*** Opening of Available data ***

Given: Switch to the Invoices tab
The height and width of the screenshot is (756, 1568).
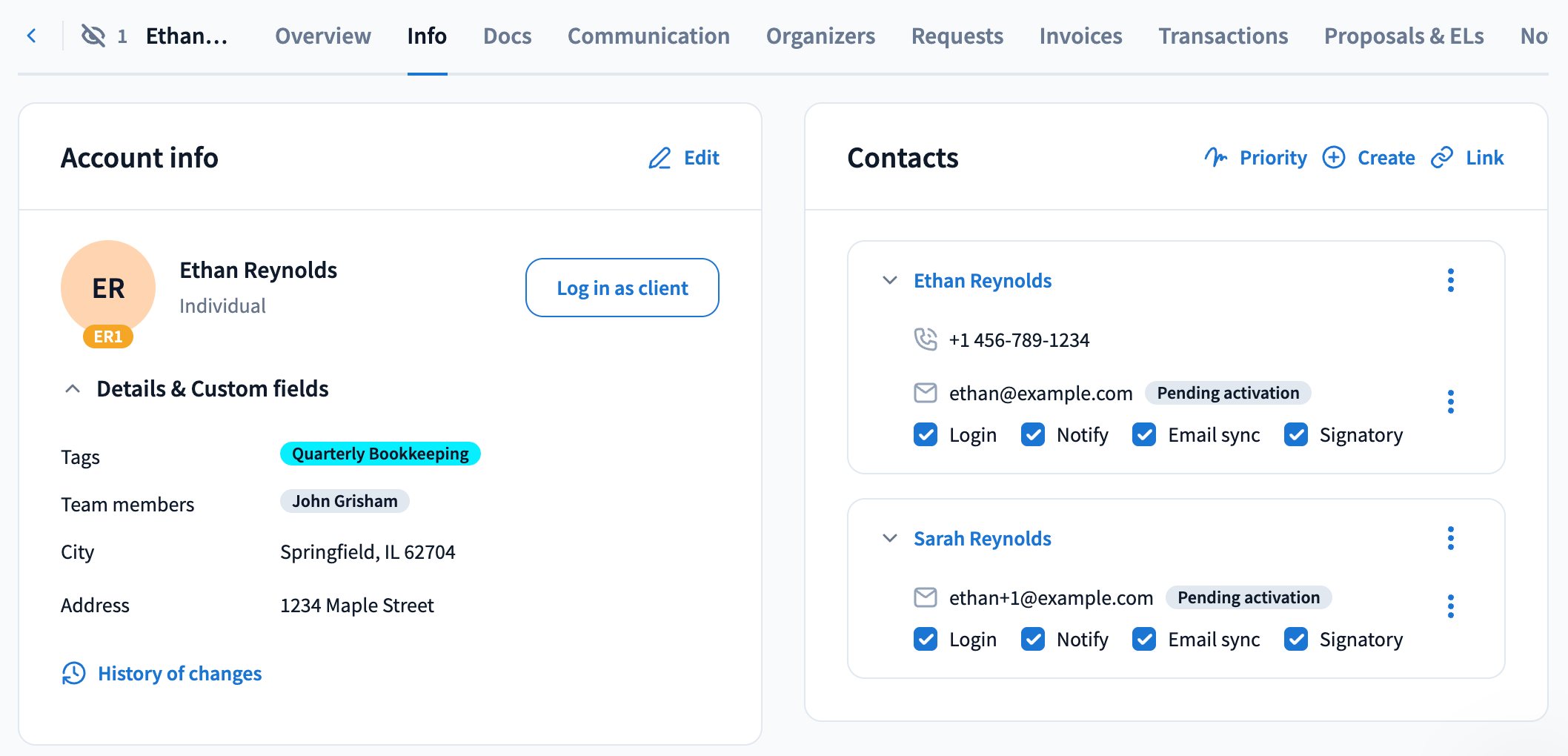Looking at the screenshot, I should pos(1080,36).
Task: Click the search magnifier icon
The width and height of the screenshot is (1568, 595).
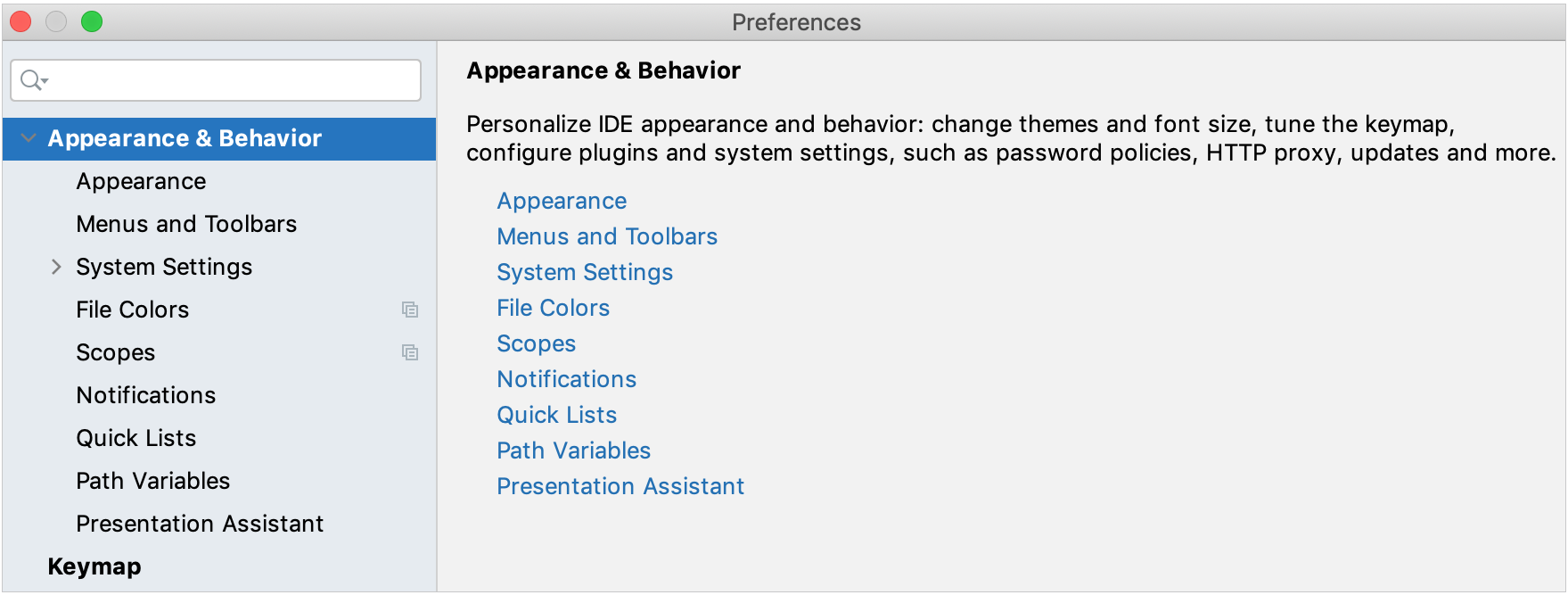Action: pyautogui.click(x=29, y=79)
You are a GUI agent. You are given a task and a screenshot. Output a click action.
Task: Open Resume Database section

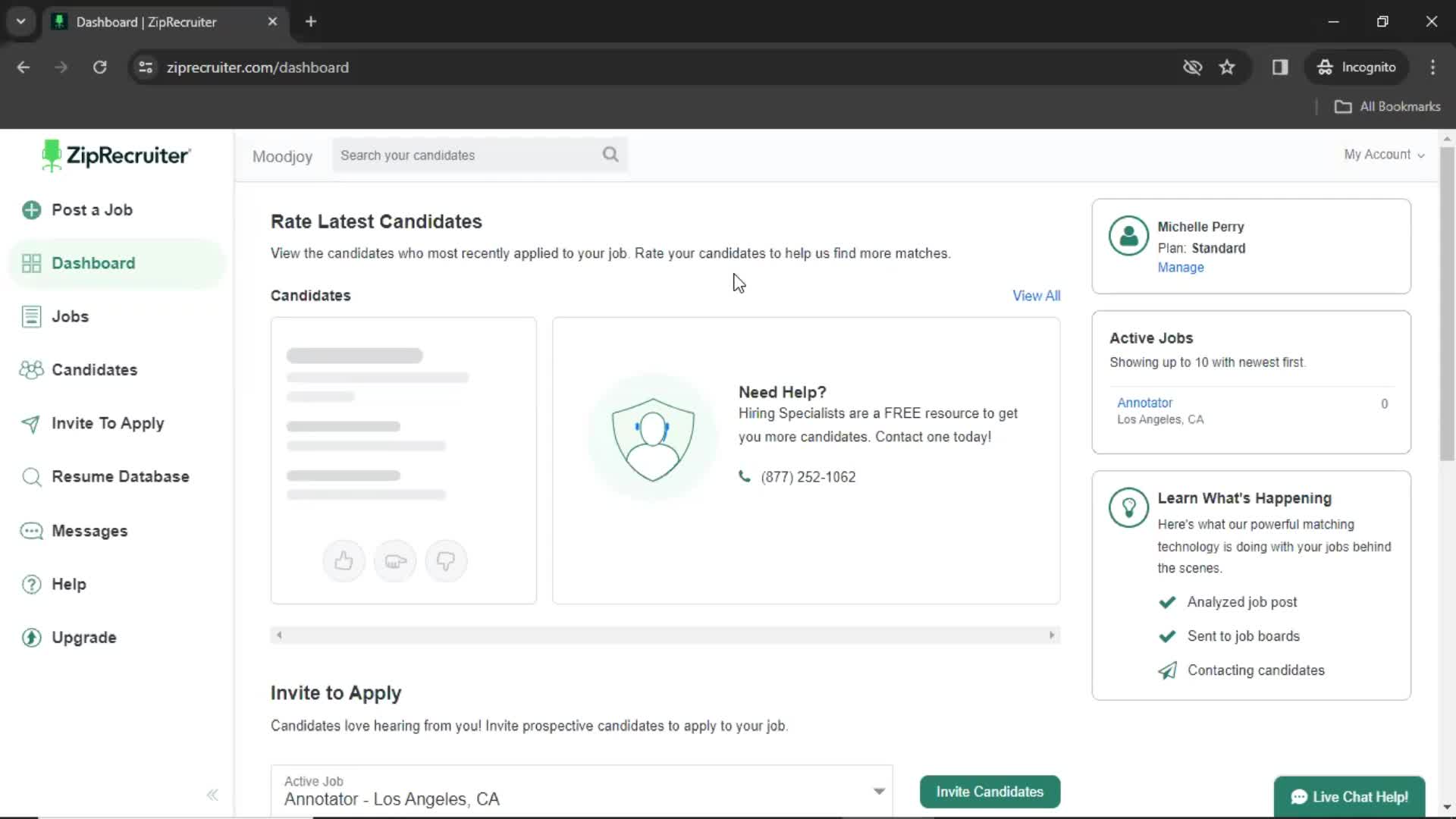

*** Close of Available data ***

- [What you have to do]
Produce the entries above once more, exactly as given, with each picture left out.

- [Exercise result]
Given: Switch to the Invoices tab
The height and width of the screenshot is (756, 1568).
Looking at the screenshot, I should pos(1080,36).
Task: Click the search magnifier icon
The width and height of the screenshot is (1568, 595).
Action: pyautogui.click(x=29, y=79)
You are a GUI agent. You are given a task and a screenshot. Output a click action.
Task: Open Resume Database section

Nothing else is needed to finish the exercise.